Two deliberate calls worth calling out: local tests gate merges, not remote CI (I trust a green go test on the box more than waiting on a CI runner), and database migrations are always allowed — but only because every deploy takes a backup first.

The safety nets behind an unattended deploy

This is what I'd actually lose sleep over, so it got the most engineering. Every autonomous deploy goes through one path that:

Backs up the database.
Runs migrations.
Snapshots the current binary.
Swaps in the new one and restarts.
Hits /health and checks for a real, non-empty 200.
If that fails: rolls back to the previous binary automatically and trips a circuit breaker — a halt flag that blocks all further deploys until I clear it.

A service only auto-deploys if it's listed in a manifest I've verified. Anything not on the list is refused and parked, so the first unattended deploy of an important service is never the thing that discovers a missing migration path. Fail safe, not fail silent.

What it actually fixed while I wasn't watching

The good part. In a handful of 15-minute cycles, the loops found and fixed real bugs — not busywork:

A cross-tenant data leak (IDOR): one service let you attach another company's financial dataset to your own report because it validated the client but not the dataset. Now it checks ownership; three regression tests added.
A completely broken login: a frontend read data.token while the backend returned access_token, so every sign-in silently stored nothing. This exact field-name drift has now bitten me on three separate projects — which is why it's becoming an automated lint check.
A memory-exhaustion vector: a service decoded request bodies with no size limit. Now capped at 1MB.
482 MB of compiled binaries that had been accidentally committed to the repo root, quietly bloating every clone. Untracked and gitignored.

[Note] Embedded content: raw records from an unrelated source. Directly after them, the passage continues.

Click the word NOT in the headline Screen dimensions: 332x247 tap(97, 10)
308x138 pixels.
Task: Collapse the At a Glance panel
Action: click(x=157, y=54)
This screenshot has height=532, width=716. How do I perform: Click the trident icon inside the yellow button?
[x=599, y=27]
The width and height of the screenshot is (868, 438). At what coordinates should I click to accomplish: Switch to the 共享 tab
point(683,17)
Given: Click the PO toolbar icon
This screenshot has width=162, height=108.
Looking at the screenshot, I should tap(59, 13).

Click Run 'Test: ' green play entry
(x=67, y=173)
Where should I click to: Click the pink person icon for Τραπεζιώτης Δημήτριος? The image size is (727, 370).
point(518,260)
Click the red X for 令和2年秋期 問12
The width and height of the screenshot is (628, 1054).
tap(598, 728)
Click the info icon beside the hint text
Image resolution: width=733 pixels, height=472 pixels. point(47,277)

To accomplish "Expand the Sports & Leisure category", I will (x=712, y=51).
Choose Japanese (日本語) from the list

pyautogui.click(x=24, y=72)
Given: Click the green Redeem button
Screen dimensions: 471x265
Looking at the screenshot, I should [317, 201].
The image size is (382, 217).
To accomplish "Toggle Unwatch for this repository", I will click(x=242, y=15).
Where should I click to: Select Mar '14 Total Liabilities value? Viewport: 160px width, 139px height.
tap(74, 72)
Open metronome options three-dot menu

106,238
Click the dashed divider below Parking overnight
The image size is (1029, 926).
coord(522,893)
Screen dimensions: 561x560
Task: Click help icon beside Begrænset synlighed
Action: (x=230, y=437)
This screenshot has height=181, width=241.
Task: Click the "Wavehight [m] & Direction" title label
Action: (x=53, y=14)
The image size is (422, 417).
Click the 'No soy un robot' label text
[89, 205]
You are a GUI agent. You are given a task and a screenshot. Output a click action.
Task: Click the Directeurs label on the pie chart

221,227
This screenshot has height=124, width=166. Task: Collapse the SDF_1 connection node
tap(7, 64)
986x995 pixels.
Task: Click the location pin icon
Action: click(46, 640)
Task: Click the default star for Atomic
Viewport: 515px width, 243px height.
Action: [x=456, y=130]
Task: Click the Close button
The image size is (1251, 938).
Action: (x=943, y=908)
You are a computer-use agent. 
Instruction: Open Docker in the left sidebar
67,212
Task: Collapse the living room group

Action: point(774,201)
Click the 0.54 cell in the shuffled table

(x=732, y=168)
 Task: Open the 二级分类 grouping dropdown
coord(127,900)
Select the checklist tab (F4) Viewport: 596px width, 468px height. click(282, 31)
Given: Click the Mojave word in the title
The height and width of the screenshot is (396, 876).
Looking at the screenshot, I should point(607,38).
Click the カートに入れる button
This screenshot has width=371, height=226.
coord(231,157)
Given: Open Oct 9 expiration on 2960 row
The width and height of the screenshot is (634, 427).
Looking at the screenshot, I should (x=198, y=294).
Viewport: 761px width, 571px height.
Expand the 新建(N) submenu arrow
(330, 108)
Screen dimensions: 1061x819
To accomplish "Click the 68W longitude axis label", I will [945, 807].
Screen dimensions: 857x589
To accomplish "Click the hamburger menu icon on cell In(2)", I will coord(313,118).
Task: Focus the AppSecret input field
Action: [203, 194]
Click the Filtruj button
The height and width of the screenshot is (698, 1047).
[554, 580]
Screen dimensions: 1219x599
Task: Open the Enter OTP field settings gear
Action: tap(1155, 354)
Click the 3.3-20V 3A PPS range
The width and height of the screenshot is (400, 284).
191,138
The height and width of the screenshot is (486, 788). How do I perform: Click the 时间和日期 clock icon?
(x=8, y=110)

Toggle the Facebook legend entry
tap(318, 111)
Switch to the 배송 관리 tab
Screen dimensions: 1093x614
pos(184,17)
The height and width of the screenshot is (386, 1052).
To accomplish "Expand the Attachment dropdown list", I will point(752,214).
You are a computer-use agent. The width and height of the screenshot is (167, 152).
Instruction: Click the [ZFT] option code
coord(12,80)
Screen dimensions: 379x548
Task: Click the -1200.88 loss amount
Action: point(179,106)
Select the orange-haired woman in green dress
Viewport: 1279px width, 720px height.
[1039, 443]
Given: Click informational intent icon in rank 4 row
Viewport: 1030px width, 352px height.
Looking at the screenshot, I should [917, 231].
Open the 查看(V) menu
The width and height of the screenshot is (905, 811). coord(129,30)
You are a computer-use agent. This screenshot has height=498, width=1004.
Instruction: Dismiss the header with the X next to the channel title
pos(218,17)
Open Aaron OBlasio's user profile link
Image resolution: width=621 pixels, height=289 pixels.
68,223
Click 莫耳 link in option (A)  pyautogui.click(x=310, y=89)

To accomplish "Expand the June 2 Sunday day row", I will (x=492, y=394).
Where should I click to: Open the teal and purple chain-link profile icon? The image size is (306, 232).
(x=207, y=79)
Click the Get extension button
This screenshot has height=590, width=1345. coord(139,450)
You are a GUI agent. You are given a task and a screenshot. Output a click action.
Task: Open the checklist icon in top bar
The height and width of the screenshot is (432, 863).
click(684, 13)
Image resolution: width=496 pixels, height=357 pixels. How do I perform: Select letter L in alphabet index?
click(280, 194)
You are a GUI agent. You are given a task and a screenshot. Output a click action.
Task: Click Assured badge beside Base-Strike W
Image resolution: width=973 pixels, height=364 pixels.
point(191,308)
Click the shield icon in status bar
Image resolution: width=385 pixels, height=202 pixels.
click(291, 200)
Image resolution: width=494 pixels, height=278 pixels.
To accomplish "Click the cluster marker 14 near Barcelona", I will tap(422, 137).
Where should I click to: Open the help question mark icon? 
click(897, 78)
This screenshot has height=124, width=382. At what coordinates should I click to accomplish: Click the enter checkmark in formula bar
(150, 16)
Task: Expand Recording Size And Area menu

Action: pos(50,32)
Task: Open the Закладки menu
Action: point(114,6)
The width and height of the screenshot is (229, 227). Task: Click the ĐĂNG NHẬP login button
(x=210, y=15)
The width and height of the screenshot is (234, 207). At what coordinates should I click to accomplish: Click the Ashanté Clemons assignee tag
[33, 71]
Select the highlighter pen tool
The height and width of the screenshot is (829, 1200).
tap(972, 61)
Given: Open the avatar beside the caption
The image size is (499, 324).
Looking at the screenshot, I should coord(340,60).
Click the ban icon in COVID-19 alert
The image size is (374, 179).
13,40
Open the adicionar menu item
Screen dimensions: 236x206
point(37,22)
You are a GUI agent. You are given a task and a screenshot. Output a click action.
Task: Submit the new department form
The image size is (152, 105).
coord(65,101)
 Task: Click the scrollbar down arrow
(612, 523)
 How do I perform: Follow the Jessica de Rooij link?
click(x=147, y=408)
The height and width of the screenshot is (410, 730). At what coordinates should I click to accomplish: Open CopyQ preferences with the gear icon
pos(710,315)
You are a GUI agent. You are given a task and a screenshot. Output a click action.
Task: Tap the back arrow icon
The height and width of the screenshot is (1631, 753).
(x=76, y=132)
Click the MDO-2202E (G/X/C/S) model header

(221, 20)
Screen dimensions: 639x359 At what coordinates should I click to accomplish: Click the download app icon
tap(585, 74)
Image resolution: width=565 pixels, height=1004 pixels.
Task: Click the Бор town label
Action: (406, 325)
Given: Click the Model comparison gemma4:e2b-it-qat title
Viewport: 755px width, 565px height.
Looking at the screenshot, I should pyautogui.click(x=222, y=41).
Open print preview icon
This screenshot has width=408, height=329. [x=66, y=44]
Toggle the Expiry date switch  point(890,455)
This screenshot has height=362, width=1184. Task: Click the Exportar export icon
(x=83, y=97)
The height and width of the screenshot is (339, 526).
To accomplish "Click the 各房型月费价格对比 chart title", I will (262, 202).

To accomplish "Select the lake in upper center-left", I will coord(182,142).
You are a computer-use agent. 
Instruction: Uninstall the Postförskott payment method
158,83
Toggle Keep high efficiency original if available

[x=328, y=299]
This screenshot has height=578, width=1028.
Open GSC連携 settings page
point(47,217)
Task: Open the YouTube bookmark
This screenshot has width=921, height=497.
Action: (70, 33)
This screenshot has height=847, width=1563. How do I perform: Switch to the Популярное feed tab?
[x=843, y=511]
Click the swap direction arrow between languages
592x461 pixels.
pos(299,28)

Each one came with a build, a test run, and a commit message explaining the why — not just the what.

The honest part: what I don't let it do

Because this blog is supposed to be honest, not a demo reel:

It won't fabricate social proof. When the landing-page audit wanted "add testimonials," it added an honest "how it works" section instead of inventing customer quotes for a product with no customers yet.
It won't purge git history, even though that 482 MB is still sitting in old commits — that needs a force-push, which is on the "never" list. Stopping the bleeding is in scope; rewriting shared history is not.
The flagship services are still parked until I hand-verify their migration paths. The loop would rather refuse than guess.
The crons are session-only — they live and die with the remote-control session. That's a deliberate limit on blast radius, not an oversight.

The numbers

2 scheduled tasks doing the work of ~93.
18 new maintenance loops added in one session.
15-minute cadence on the frequent chain, 24-hour on the periodic.
~15 commits shipped autonomously in an evening, including real security fixes.
$15/mo of server.
1 phone, 0 laptops required.

Would I recommend it?

For a solo founder running a pile of small services: yes, with the guardrails. The leverage isn't "the AI writes code" — it's that boring, never-prioritized maintenance actually gets done, continuously, while I work on something else (or nothing at all). The trick was never the autonomy. It was deciding, in writing and in advance, exactly what it's allowed to do unsupervised — and building the rollback and circuit-breaker so that the worst case is a halted deploy, not a 3 a.m. outage I find out about from a beach.

Now if you'll excuse me, I have a flight to catch.